■ **WORK INSTRUCTIONS**
Rewrite every line of the data below, changing "Tap" to "Press" and keeping everything else the same. Omit the pictures from your version.

Interface element records:

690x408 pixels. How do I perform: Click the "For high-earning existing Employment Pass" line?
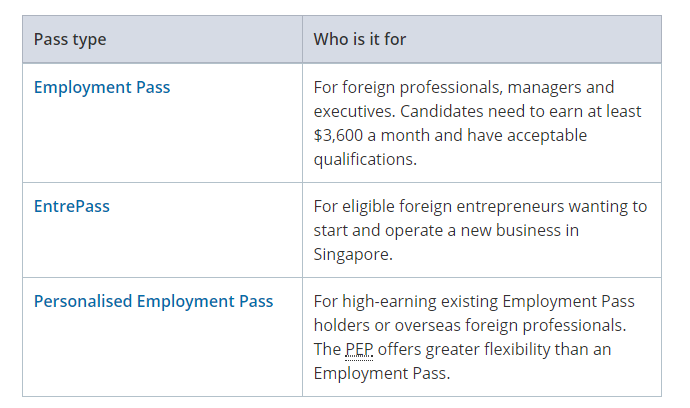point(474,301)
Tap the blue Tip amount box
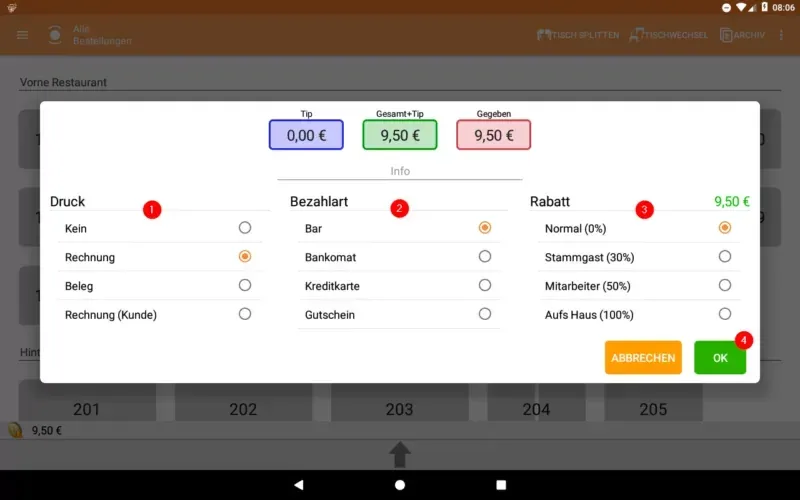 coord(306,135)
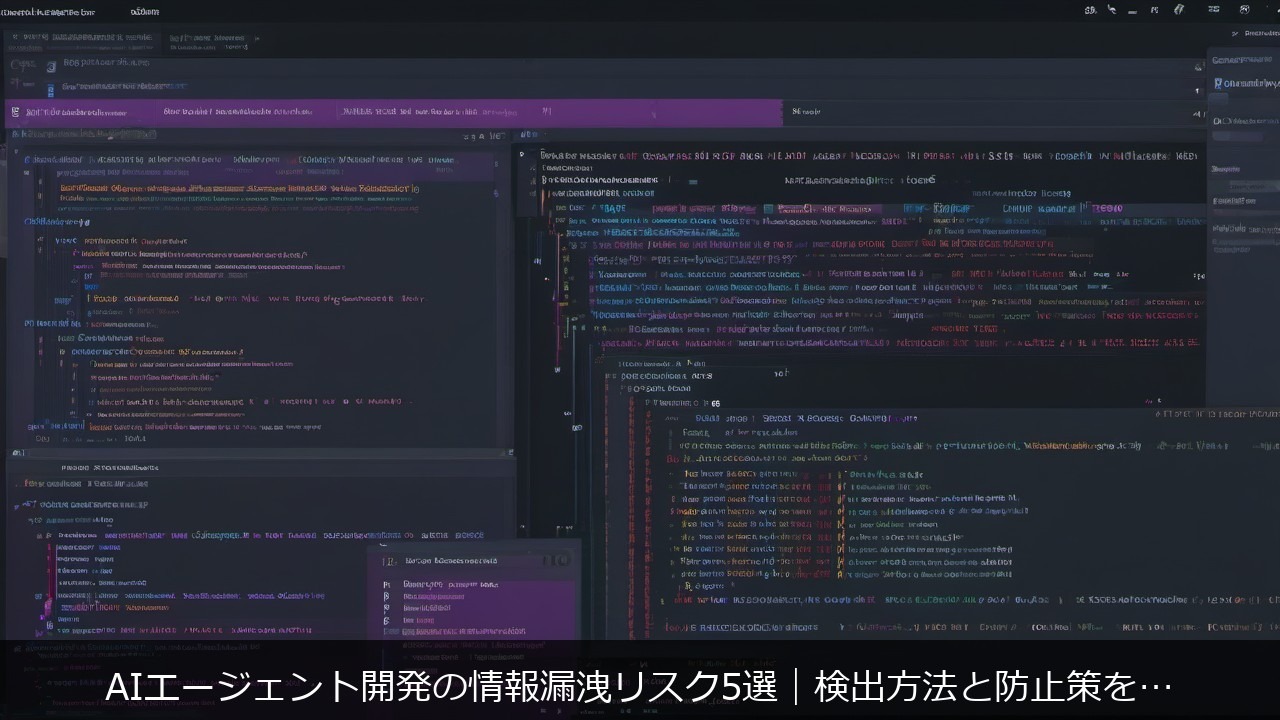
Task: Click the first icon in the top-right toolbar
Action: click(1091, 10)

■ **ANSWER FOR THIS EXERCISE**
690x408 pixels. How do I perform: Click the "For high-earning existing Employment Pass" line?
point(474,301)
Press the blue Tip amount box
 coord(306,135)
Task: Click the first icon in the top-right toolbar
Action: click(1091, 10)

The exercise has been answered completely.